Or wait. Maybe sometimes I say, "Man, I wish I had just five minutes when someone wasn't hanging on me or calling my name in a chorus over and over and over..."
Yeah, that's more like it.
Tess cried out a few minutes after I had tucked her in for the night. We are serious about bedtime around here, and usually I have no problem responding with all business. After all, it was the first time the house had been quiet since six o'clock this morning. But tonight was different for some reason. Her tiny voice called my name, and before I knew it, I was laying in bed beside her.
My heart wasn't in that compassionate place at first. There were dishes to clear from the kitchen sink, and surely a load or two of laundry to fold. And a ten year old boy would need tucked in soon, after his bonus reading minutes had expired. I had computer work to do, and a list forming in my mind of the rest of the week's events. This was supposed to be my time; the first efficient time in my day.

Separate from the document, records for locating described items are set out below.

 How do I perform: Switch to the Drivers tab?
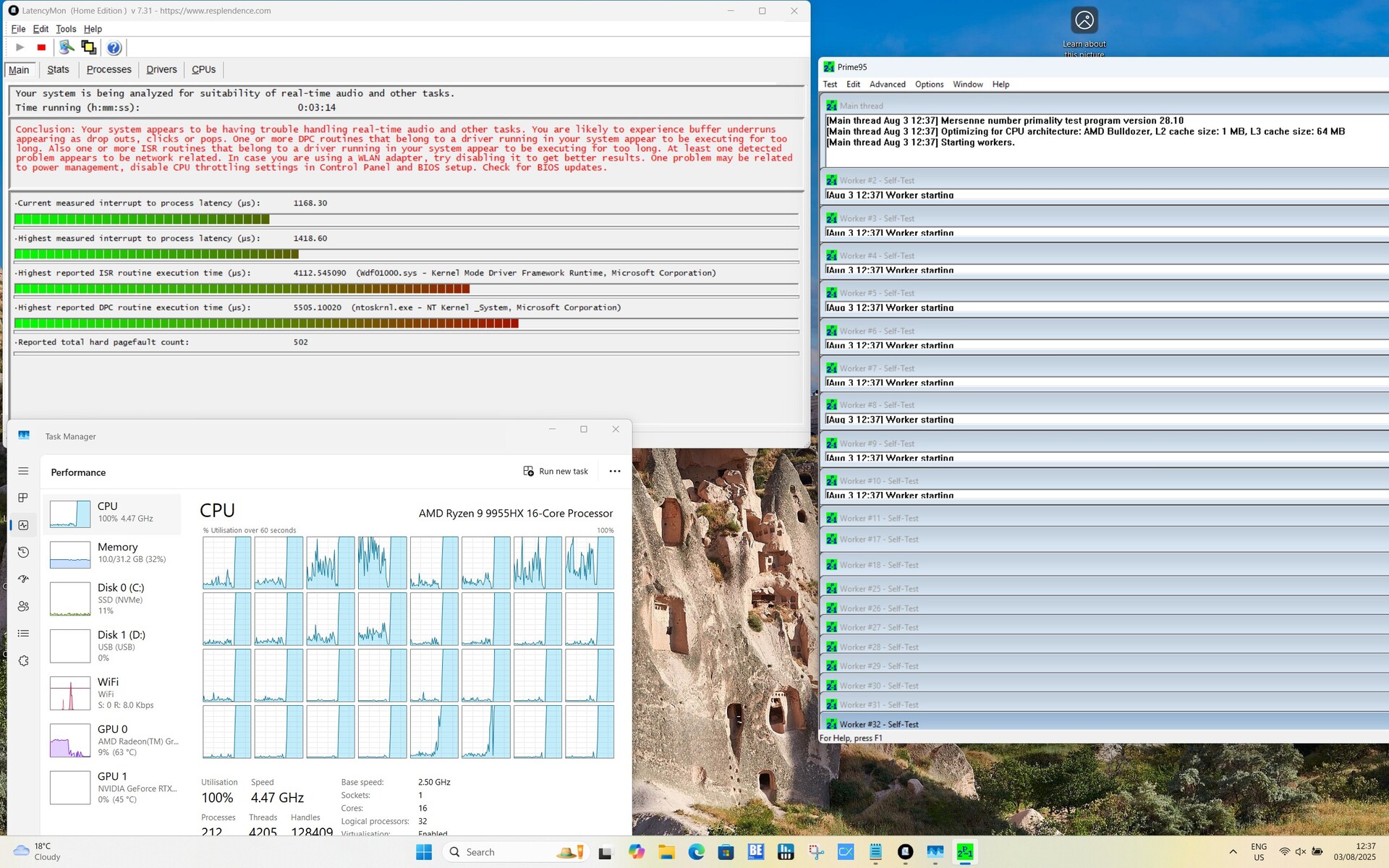(161, 69)
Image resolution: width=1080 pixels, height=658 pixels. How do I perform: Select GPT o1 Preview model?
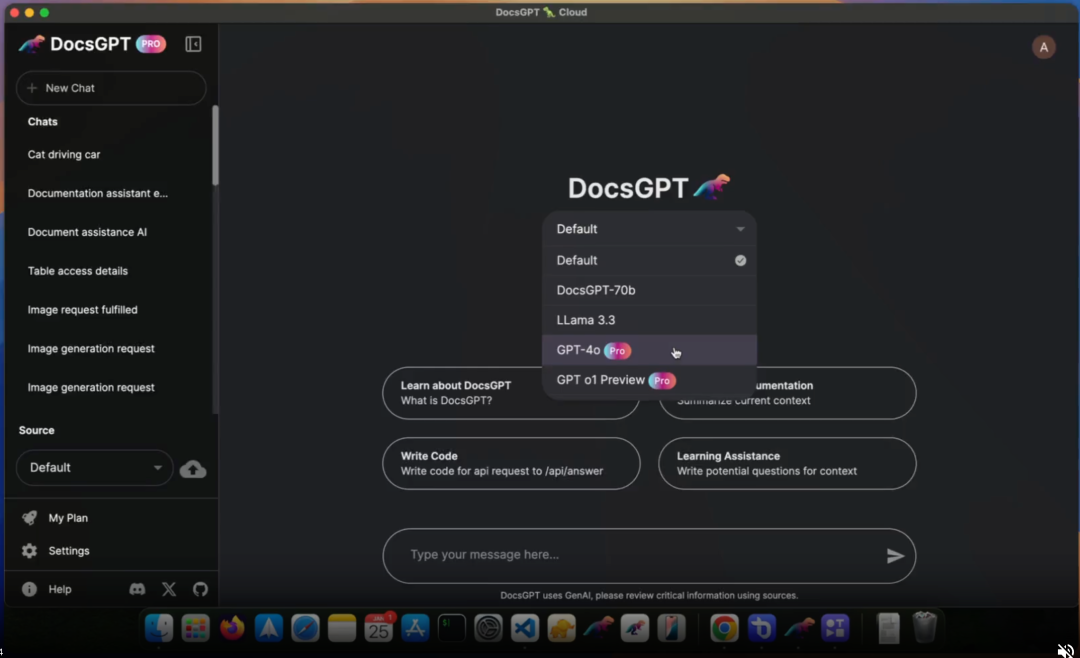click(649, 380)
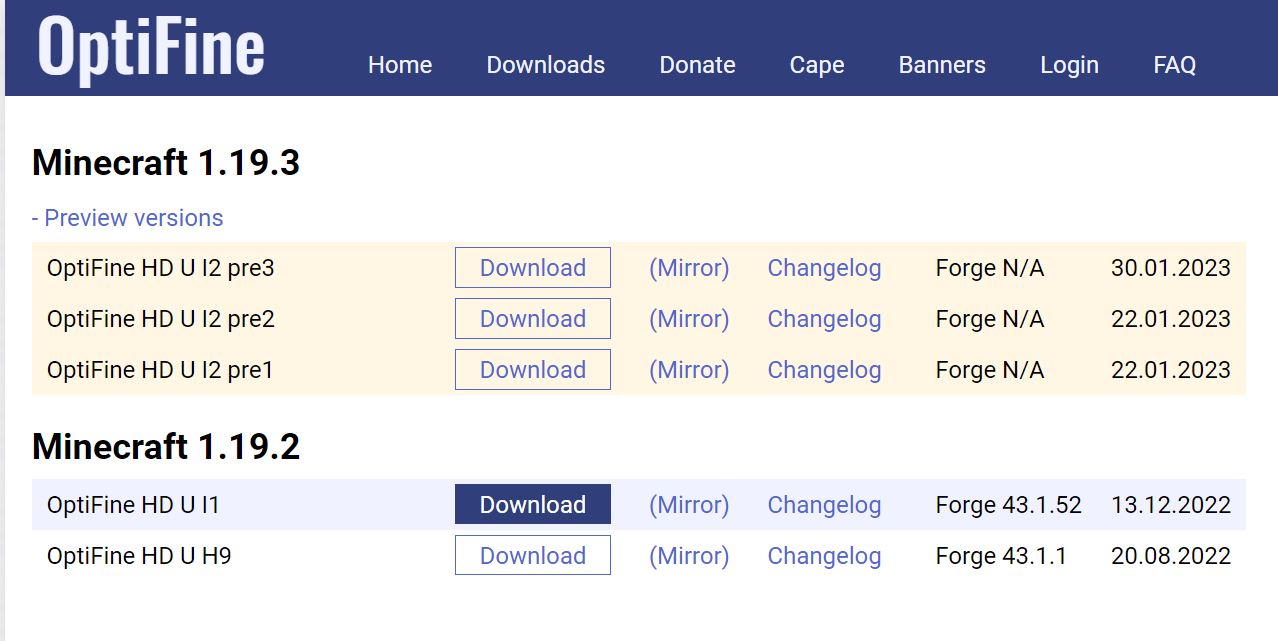Open the Banners page
1278x641 pixels.
click(x=941, y=65)
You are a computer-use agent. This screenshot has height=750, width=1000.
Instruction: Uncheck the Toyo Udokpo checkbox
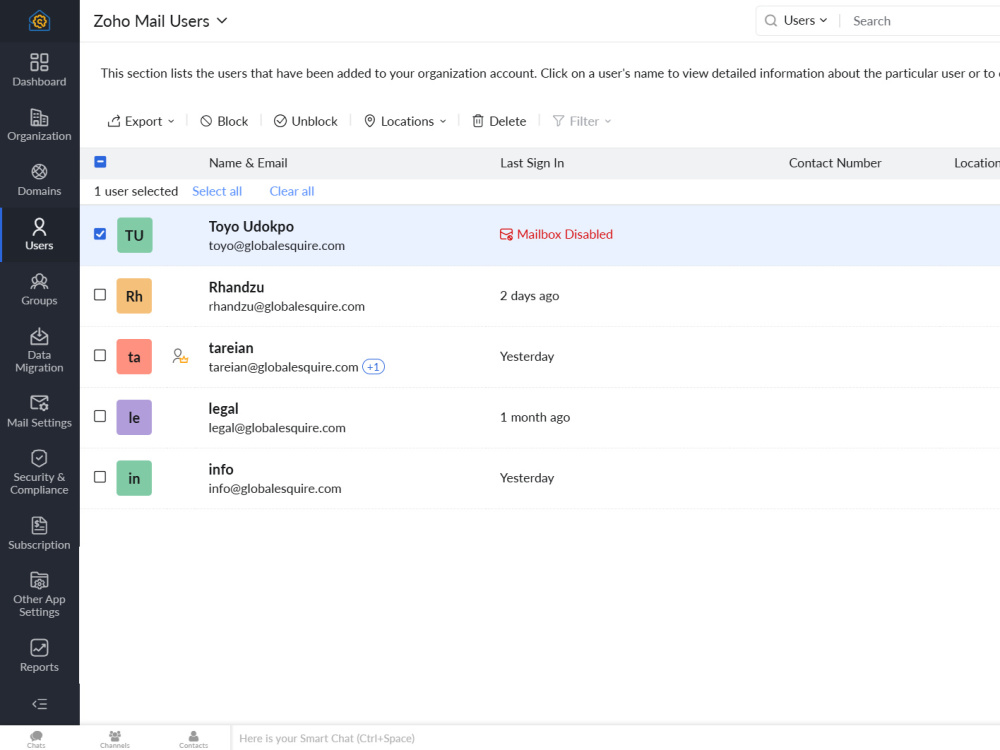coord(100,234)
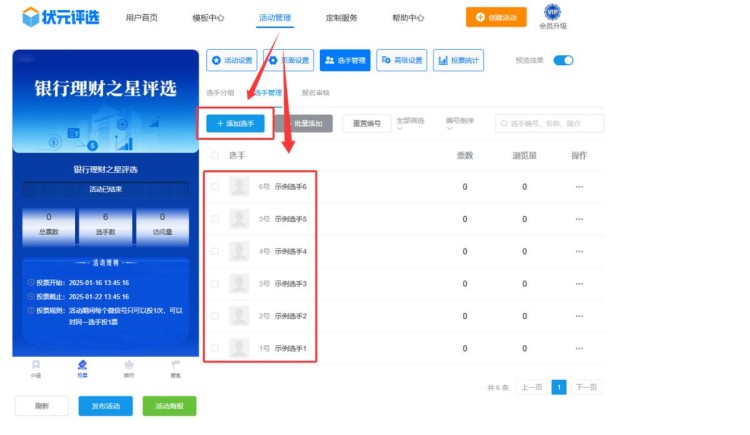
Task: Expand the 全部筛选 filter dropdown
Action: (x=411, y=123)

She snuggled up so close that I could feel her nose-breath hitting my face, and it almost made me giggle. Just when I thought she was asleep, she kissed me on my lips, and I could feel the shape of hers smile. Her right hand was smack in the middle of my left cheek, pressing down like a paperweight, ensuring that I wasn't going to sneak out unnoticed anytime soon.
And then I snuggled in too. This time wrapping my arms around her, instead of hoping for a quick escape. I told her that I loved her very much, and she said thank you very much.
And I realized that sixteen will be here before I know it.